Study participants
Patients with hyperlipidemia (diagnosed as hypercholesterolemia or hypertriglyceridemia, or mixed hyperlipidemia, and high low-density lipoproteinemia according to 2019 the European Society of Cardiology guidelines) with no other diseases were selected for this study. No statin or other lipid-lowering drugs were prescripted in those patients. All patients provided and signed informed consents. The study was approved by the Ethical Committee of Shanghai Pudong Hospital (Fudan University, Pudong Medical Center, Shanghai, China) and experiments were performed in accordance with the Ethical Committee’s guidelines and regulations. ClinicalTrials.gov number was NCT 03491956.
Exclusion criteria: Patients were excluded if (1) coexistence with diabetes or hypertension. (2) There were tumors, liver and kidney dysfunction, severe edema, cardiac insufficiency, respiratory insufficiency caused by severe lung disease, and pregnant. (3) Age over 80 years old.
Treatment procedure
Plasmapheresis using Plasauto iQ automatic blood purification system, model KM-9000 (Kawasuml, Japan) was used in this study, with primary membrane PE-08 plasma separator and secondary membrane plasma component separator EC-4A20. Cubital elbow median veins on both arms were selected as artery and vein access. Blood flow was 60-100ml/min, plasma separation rate was 25-30ml/min and plasma rejection rate was 15ml/min. Ordinary heparin was used as an anticoagulant, initial dose of 3000 U, followed by additional maintenance dose 20-40U/(kg•h). Calculation of therapeutic target as estimated by weigh (kg) ´40ml (1-1.4 times blood volume). Each session lasted for 3-4 hours.
Laboratory examination
Isolation of PBMCs
PBMCs from hyperlipidemia patients were separated from 5 ml venous blood and isolated by lymphocyte separation medium (Haoyang, China). PBMC were collected and washed with PBS for 3 times for later experimental assays.

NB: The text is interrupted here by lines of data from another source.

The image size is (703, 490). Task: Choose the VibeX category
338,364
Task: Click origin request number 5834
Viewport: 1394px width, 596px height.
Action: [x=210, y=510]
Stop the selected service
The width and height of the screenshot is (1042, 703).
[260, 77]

Detection of lipids metabolic, ER stress-related and apoptosis-related proteins
Lipids metabolic (CD36, PCSK9, LDLR), ER stress-related (GRP78, CHOP, ATF4, EIF2a) and apoptosis-related (Bcl-2, BAX, Caspase-3) proteins in PBMCs were examined by western blotting analyses. The lysis buffer (Invent, China) used to extract the proteins of PBMC. Proteins were separated and transferred onto polyvinylidene difluoride (PVDF) membrane. In brief, the protein was detected as described previously (19). The primary antibodies against LDLR, CD36, PCSK9, GRP78, CHOP, ATF4, p-EIF2a, Bcl-2, BAX and Caspase-3, and secondary antibodies were obtained from Proteintech (Proteintech Group, Inc, IL, USA) and antibody against EIF2a was purchased from CST (Danvers, MA 01923 USA).
Detection of ROS and serum inflammatory factors
ROS level in PBMCs was examined by reactive oxygen species assay kit (Beyotime, China) and followed by flow cytometry (FCM). Serum inflammatory factors (IL-1b,IL-6, TNF-awere detected by ELISA using commercial kits ( Neobioscience, China ).
Statistical Analysis
Data are expressed as means ± SEM, with the exception of skewed data, which are expressed as median (range). After correcting non-normally distributed data, the differences were calculated by paired t test, p value < 0.05 was considered statistically significant. Statistical analyses were performed using SPSS 22.0 statistical software (SPSS, Chicago, IL, USA).